Exercise objective: Look through the records below for the line with "Where should I click to: Click the UV" and the line with "Task: Click the first book cover thumbnail", then return those lines and all lines between, exactly.

──────── Provided material

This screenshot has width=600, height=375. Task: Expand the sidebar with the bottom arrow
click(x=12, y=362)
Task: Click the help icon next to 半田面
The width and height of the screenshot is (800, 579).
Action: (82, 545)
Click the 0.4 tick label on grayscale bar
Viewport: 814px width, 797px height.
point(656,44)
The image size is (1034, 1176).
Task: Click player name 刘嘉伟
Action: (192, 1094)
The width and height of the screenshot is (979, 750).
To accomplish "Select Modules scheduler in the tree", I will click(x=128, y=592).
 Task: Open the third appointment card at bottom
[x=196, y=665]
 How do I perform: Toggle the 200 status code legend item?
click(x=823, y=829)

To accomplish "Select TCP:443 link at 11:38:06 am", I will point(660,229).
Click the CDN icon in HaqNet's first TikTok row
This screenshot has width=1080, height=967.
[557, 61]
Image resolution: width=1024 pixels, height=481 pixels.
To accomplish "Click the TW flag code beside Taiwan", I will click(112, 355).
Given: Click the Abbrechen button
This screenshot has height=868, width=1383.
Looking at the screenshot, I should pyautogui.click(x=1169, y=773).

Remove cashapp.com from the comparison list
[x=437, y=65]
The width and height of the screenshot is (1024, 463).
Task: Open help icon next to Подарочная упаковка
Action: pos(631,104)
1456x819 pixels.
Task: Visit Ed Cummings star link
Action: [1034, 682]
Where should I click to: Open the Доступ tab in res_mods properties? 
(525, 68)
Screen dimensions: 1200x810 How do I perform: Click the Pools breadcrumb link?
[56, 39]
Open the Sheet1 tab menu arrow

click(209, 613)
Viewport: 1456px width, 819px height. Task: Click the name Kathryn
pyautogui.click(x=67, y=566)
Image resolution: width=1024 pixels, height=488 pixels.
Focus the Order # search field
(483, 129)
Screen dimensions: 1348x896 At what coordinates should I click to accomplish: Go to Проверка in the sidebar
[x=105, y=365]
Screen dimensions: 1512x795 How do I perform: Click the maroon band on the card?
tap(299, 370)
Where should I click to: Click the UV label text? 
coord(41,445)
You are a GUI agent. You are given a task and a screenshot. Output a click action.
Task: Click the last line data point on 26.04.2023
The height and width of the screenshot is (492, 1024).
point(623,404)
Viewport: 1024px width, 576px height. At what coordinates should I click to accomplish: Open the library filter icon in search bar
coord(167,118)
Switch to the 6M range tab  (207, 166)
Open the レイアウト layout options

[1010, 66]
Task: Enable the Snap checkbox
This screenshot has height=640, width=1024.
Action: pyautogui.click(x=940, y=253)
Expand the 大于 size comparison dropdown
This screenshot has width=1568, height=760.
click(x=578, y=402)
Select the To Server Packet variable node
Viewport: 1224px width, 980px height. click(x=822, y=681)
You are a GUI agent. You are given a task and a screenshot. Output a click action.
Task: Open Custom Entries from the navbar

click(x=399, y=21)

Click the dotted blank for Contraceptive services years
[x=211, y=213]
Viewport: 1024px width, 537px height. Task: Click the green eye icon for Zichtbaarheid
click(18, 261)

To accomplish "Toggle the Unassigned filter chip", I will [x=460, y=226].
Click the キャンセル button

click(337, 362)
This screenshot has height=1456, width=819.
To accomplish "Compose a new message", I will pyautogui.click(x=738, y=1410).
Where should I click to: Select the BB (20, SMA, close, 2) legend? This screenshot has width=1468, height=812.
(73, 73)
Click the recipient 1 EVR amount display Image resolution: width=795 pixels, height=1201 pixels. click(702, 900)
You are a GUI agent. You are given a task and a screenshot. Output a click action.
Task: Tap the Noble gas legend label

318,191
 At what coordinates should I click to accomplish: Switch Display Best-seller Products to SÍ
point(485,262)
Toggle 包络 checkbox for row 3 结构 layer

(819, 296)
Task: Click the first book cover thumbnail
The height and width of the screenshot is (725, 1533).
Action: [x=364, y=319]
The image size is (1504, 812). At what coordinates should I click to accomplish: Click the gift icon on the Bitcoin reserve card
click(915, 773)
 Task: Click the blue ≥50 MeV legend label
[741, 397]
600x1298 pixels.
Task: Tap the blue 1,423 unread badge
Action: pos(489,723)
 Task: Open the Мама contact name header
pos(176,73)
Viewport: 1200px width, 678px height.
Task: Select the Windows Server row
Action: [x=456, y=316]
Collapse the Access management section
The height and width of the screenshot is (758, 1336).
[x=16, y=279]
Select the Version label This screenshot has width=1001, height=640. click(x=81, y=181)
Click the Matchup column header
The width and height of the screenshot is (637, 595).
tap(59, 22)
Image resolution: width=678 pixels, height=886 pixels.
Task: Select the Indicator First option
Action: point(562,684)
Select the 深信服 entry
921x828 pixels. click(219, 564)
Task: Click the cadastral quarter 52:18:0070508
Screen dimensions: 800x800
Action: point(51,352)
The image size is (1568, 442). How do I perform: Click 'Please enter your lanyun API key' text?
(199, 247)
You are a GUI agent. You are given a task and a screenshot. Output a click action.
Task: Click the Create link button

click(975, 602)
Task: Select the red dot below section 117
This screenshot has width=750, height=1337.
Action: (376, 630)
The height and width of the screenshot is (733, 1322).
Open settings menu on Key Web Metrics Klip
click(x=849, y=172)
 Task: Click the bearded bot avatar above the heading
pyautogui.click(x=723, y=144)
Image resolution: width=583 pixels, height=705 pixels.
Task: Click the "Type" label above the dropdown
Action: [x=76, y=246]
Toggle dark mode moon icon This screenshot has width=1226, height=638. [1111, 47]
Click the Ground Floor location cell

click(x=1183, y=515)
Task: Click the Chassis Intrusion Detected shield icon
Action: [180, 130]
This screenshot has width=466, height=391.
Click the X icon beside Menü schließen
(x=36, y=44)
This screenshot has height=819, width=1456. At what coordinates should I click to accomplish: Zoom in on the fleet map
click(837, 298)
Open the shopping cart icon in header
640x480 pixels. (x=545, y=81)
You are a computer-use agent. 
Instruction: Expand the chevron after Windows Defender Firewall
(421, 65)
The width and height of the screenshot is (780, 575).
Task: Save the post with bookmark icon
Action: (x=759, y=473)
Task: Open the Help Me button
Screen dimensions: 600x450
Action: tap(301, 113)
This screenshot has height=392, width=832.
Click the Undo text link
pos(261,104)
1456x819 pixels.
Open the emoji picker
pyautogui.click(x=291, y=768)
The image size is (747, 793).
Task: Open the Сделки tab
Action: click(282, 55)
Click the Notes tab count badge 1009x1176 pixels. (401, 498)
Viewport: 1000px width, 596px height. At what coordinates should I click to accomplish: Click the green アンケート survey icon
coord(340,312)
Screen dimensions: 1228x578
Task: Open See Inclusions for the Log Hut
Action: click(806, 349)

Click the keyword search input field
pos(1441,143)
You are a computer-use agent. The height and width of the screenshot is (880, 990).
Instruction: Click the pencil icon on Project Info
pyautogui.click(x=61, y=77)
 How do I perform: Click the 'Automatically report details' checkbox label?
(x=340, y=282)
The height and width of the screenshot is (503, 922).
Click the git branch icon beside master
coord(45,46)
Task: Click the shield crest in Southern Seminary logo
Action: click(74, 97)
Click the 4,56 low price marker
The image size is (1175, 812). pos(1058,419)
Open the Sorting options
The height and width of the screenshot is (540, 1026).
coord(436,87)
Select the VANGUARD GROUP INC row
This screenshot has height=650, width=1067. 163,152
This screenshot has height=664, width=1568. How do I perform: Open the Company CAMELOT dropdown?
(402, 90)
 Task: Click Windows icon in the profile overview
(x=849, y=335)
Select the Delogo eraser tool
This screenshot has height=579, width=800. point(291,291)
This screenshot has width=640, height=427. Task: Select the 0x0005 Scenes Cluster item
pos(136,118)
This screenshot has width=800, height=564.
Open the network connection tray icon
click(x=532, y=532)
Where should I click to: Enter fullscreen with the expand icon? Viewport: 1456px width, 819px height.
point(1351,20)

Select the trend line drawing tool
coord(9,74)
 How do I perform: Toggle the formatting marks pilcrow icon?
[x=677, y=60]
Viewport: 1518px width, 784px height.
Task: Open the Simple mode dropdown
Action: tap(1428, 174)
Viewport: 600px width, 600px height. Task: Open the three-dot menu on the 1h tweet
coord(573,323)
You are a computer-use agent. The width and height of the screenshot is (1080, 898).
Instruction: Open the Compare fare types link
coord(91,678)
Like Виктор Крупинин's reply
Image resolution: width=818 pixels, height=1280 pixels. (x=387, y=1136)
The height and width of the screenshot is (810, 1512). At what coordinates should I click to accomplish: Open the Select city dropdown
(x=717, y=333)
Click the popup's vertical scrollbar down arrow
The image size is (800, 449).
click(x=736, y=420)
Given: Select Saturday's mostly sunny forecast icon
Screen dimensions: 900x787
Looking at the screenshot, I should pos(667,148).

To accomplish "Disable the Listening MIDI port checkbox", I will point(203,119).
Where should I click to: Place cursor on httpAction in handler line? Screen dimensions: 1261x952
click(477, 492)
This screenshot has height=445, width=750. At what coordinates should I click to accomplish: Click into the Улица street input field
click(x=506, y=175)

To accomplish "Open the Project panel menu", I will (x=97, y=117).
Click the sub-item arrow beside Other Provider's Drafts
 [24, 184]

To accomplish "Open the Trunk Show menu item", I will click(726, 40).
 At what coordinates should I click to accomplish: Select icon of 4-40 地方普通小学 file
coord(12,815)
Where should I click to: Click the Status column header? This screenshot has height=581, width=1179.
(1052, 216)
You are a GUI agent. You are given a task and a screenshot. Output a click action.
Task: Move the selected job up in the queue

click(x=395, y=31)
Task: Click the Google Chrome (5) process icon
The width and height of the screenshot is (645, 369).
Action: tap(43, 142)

────────────────

Answer space:
Where should I click to: Click the UV label text? 
coord(41,445)
You are a GUI agent. You are given a task and a screenshot. Output a click action.
Task: Click the last line data point on 26.04.2023
The height and width of the screenshot is (492, 1024).
point(623,404)
Viewport: 1024px width, 576px height. At what coordinates should I click to accomplish: Open the library filter icon in search bar
coord(167,118)
Switch to the 6M range tab  (207, 166)
Open the レイアウト layout options

[1010, 66]
Task: Enable the Snap checkbox
This screenshot has height=640, width=1024.
Action: pyautogui.click(x=940, y=253)
Expand the 大于 size comparison dropdown
This screenshot has width=1568, height=760.
click(x=578, y=402)
Select the To Server Packet variable node
Viewport: 1224px width, 980px height. click(x=822, y=681)
You are a GUI agent. You are given a task and a screenshot. Output a click action.
Task: Open Custom Entries from the navbar

click(x=399, y=21)

Click the dotted blank for Contraceptive services years
[x=211, y=213]
Viewport: 1024px width, 537px height. Task: Click the green eye icon for Zichtbaarheid
click(18, 261)

To accomplish "Toggle the Unassigned filter chip", I will [x=460, y=226].
Click the キャンセル button

click(337, 362)
This screenshot has height=1456, width=819.
To accomplish "Compose a new message", I will pyautogui.click(x=738, y=1410).
Where should I click to: Select the BB (20, SMA, close, 2) legend? This screenshot has width=1468, height=812.
(73, 73)
Click the recipient 1 EVR amount display Image resolution: width=795 pixels, height=1201 pixels. click(702, 900)
You are a GUI agent. You are given a task and a screenshot. Output a click action.
Task: Tap the Noble gas legend label

318,191
 At what coordinates should I click to accomplish: Switch Display Best-seller Products to SÍ
point(485,262)
Toggle 包络 checkbox for row 3 结构 layer

(819, 296)
Task: Click the first book cover thumbnail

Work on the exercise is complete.